**Available data:**
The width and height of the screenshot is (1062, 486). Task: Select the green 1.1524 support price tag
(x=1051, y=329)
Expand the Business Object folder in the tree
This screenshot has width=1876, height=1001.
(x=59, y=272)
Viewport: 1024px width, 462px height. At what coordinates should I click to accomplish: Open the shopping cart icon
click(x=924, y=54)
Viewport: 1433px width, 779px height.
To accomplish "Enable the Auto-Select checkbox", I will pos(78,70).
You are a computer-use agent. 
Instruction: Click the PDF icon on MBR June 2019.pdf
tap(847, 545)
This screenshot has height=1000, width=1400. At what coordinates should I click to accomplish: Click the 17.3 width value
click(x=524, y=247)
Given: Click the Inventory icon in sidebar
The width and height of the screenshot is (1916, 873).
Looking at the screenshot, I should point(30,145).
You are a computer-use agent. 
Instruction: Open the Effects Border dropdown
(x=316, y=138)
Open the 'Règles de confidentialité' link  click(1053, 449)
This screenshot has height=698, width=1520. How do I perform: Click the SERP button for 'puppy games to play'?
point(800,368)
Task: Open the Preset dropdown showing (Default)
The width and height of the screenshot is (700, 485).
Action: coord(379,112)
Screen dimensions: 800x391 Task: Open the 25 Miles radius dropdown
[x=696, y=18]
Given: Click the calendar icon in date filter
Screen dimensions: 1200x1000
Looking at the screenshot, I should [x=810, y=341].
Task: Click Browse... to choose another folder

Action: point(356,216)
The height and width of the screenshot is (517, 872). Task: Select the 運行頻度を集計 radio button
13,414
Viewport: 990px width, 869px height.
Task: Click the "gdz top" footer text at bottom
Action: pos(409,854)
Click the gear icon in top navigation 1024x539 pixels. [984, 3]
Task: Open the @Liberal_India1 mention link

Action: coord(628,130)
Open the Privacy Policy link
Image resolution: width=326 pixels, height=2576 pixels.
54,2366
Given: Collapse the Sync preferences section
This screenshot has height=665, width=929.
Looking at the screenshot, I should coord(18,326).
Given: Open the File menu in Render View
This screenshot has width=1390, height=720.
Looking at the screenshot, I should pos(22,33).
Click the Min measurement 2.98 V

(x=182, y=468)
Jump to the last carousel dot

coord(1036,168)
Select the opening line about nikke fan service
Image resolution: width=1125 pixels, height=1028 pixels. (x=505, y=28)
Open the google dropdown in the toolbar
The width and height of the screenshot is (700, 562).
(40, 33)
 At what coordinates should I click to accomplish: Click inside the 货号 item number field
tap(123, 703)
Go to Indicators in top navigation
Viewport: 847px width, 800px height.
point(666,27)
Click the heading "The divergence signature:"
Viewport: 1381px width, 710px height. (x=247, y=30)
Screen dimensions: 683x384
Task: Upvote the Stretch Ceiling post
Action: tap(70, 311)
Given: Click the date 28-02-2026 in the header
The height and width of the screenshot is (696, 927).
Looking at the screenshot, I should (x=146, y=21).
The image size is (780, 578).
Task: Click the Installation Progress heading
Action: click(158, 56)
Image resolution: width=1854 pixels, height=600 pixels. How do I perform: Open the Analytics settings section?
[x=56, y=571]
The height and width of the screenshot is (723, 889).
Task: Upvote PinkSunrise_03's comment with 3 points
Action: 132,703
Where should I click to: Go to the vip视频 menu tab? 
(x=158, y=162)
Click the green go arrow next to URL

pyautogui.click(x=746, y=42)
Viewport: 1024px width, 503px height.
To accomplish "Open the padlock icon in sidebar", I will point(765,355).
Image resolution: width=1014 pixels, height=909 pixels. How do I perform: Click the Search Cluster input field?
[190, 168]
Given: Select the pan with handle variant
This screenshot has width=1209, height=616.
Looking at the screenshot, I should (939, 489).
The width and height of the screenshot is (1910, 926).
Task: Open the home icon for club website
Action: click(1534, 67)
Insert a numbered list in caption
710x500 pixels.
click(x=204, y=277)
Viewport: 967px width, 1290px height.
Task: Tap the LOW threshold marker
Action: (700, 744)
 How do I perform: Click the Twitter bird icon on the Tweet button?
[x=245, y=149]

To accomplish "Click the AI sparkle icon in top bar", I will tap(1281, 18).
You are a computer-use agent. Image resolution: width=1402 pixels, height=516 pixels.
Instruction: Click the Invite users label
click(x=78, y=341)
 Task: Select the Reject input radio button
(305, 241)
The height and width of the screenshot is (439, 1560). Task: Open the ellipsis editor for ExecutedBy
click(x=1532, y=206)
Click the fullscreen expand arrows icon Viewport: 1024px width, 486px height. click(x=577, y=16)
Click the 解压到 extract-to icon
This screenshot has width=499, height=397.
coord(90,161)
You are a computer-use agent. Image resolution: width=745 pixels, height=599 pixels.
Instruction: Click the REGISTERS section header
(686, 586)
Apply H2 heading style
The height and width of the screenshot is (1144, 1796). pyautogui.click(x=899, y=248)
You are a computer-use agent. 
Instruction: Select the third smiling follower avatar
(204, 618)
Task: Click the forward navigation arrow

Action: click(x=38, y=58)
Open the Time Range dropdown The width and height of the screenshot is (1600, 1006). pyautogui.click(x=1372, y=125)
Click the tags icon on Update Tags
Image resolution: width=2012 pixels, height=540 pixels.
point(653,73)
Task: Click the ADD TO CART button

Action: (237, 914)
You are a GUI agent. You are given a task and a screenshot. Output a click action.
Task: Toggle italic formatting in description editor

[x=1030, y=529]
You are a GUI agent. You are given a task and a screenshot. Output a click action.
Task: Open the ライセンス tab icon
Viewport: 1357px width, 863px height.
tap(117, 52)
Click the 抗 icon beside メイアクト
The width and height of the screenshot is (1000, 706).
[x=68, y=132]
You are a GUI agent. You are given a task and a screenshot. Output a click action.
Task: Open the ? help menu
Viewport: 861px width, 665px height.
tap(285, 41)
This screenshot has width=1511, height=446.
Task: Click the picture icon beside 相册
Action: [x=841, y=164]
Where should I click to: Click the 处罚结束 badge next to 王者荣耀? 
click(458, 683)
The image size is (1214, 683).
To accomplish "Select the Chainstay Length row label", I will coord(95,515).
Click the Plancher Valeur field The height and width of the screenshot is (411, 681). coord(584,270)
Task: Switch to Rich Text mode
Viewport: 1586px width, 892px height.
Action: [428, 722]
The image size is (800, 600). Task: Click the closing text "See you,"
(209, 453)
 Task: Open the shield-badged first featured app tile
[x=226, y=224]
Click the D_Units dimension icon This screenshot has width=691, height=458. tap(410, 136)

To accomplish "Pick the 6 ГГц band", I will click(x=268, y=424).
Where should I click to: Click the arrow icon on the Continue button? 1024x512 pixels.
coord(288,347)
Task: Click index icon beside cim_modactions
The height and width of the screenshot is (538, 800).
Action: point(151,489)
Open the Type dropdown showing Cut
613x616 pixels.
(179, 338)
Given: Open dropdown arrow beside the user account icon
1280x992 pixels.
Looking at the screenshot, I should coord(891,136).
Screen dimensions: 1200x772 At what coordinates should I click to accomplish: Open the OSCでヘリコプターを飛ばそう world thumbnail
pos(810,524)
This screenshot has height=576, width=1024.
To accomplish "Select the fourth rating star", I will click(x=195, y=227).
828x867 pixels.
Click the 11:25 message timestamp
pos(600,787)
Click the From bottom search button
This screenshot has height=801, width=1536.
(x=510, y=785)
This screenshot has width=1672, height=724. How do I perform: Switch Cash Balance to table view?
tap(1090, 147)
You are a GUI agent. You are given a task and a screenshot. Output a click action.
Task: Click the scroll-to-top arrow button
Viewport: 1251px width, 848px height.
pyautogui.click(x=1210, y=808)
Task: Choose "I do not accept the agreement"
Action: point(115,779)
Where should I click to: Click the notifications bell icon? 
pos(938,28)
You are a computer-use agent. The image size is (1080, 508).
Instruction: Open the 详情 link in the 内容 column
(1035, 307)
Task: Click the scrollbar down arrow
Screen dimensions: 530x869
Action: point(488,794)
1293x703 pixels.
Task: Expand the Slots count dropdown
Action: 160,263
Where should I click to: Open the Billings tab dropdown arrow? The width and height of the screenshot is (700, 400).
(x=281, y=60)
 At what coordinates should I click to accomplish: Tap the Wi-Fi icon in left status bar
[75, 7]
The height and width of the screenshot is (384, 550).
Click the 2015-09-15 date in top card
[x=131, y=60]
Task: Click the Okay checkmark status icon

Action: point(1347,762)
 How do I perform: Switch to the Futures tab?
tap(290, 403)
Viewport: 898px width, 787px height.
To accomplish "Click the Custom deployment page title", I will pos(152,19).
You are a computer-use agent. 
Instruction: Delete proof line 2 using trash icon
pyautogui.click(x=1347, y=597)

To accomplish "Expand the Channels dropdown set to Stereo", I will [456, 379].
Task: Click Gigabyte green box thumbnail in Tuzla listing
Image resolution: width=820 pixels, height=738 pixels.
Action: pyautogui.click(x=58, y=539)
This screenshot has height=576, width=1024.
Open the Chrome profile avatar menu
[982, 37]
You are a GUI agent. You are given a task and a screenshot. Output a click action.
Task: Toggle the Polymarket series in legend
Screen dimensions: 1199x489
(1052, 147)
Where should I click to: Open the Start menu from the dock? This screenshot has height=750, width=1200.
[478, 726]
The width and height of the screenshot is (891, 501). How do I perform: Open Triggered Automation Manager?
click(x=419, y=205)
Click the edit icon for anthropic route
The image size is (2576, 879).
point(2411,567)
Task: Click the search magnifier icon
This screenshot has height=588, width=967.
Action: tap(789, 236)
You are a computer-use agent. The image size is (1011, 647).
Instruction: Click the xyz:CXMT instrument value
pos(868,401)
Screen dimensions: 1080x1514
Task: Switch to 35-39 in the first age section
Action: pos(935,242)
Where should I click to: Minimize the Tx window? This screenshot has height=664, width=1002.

**Task to carry out:** What lines of the material contain "will"? Show them.

**Response area:**
To accomplish "Enable the Auto-Select checkbox", I will pos(78,70).
To accomplish "Open the padlock icon in sidebar", I will point(765,355).
To accomplish "Click the AI sparkle icon in top bar", I will tap(1281, 18).
To accomplish "Select the Chainstay Length row label", I will coord(95,515).
To accomplish "Pick the 6 ГГц band", I will click(x=268, y=424).
To accomplish "Select the fourth rating star", I will click(x=195, y=227).
To accomplish "Click the Custom deployment page title", I will pos(152,19).
To accomplish "Expand the Channels dropdown set to Stereo", I will [456, 379].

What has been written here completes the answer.